Landmark Books in All Fields
ItemID: #114456
Cost: $3,200.00

Negro Slavery... As It Exists in the United States of America and... Jamaica

Zachary Macaulay

"THE LEGAL CONSTITUTION OF SLAVERY HAS BEEN WRITTEN IN CHARACTERS OF BLOOD": INSCRIBED FIRST EDITION OF LEADING BRITISH ABOLITIONIST ZACHARY MACAULAY'S 1823 NEGRO SLAVERY

(MACAULAY, Zachary). Negro Slavery; Or, A View of Some of the More Prominent Features of That State of Society, As It Exists in the United States of America and in the Colonies of the West Indies, Especially in Jamaica. London… Liverpool: Hatchard and Son, J. and A. Arch… W. Grapel, G. and J. Robinson, 1823. Octavo, period style half brown calf and marbled boards, raised bands, red morocco spine label; pp. (iv) (1)-118 (1). $3200.

First edition of a foundational work by preeminent British abolitionist Macaulay, condemning slavery and the slave trade in America and Britain—"where the makers of the laws are also the masters of slaves"— inscribed on the title page by him, "From the author."

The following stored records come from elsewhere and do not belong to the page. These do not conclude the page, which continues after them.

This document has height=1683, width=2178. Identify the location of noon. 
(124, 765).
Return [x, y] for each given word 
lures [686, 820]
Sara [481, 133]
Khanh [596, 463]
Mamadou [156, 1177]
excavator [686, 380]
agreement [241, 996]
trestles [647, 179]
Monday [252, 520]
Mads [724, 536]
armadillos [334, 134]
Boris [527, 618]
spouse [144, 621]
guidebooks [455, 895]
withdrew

"Macaulay holds an important place in the history of British anti-slavery.. he laid the foundations for the campaign that would lead in 1834 to the abolition of slavery throughout Britain's colonial possession" (ODNB). Born in Scotland, his life spanned the American and French Revolutions, "the rise and fall of Napoleon, the revolution in San Domingue and the creation of Haiti… the abolition of the slave trade and slavery." Famed for his persistence in collecting and documenting and collecting evidence, he "traveled as a passenger on one English slave ship about 1795 to discover what such a voyage was like" (Thomas, Slave Trade, 414). He also witnessed slavery's brutality during six years in Jamaica and eight in Sierra Leone, where "his determination to treat white and black as legally the same roused the ire of other Europeans… In 1796 he established militias in the colony and white men had the hitherto unprecedented experience of serving under black officers, many of whom, unlike the Europeans, had already fought in the American war" (Hall, Macaulay and Son, xix, 34). Macaulay was especially significant as "a leading figure in the parliamentary campaign which in 1807 resulted in victory for Wilberforce and his supporters… [and] in 1814, during the temporary peace in Europe, he traveled to Paris to present the British case for abolition of the slave trade by the continental power… In 1823 he helped to organize the Anti-Slavery Society" and anonymously published Negro Slavery "to reveal the true enormities of the slave system and to counter claims that conditions in the West Indies had actually improved" (ODNB).

In this powerful work Macaulay begins with a look a slavery in America, drawing on Hall's Travels (1818) and Fearon's Sketches of America (1818). He cites numerous eyewitness accounts, such as the public whipping of an enslaved boy by white men, "who relieved each other in the use of a horse-whip," and documents the treatment of free black men whose "freedom seems but a mockery." While conceding that "the great curse of America is the institution of slavery," Macaulay refuses to free Britain from guilt. He instead argues: "in the British colonies… as well as in the United States of America, where the makers of the laws are also the masters of the slaves, the legal constitution of slavery has been written in characters of blood" (emphasis in original). Macaulay, who was also the father of historian Thomas Macaulay, follows his searing look at slavery in America with an equally devastating view of slavery in Jamaica, one that extensively draws on his own experience. On publication "Thomas Clarkson wrote enthusiastically of using copies of Negro Slavery… to provide local groups and individuals with the evidence to enable them to petition the House of Commons to end the slave trade" (Whyte, Zachary Macaulay). Rear leaf of publisher's advertisement. Sabin 52269. Goldsmiths 23964. See Blockson 10052. With contemporary marginalia, occasional light underlining, in an unidentified hand.

Text fresh with only light foxing, mainly to preliminaries. A near-fine presentation copy of a core work in the history of slavery.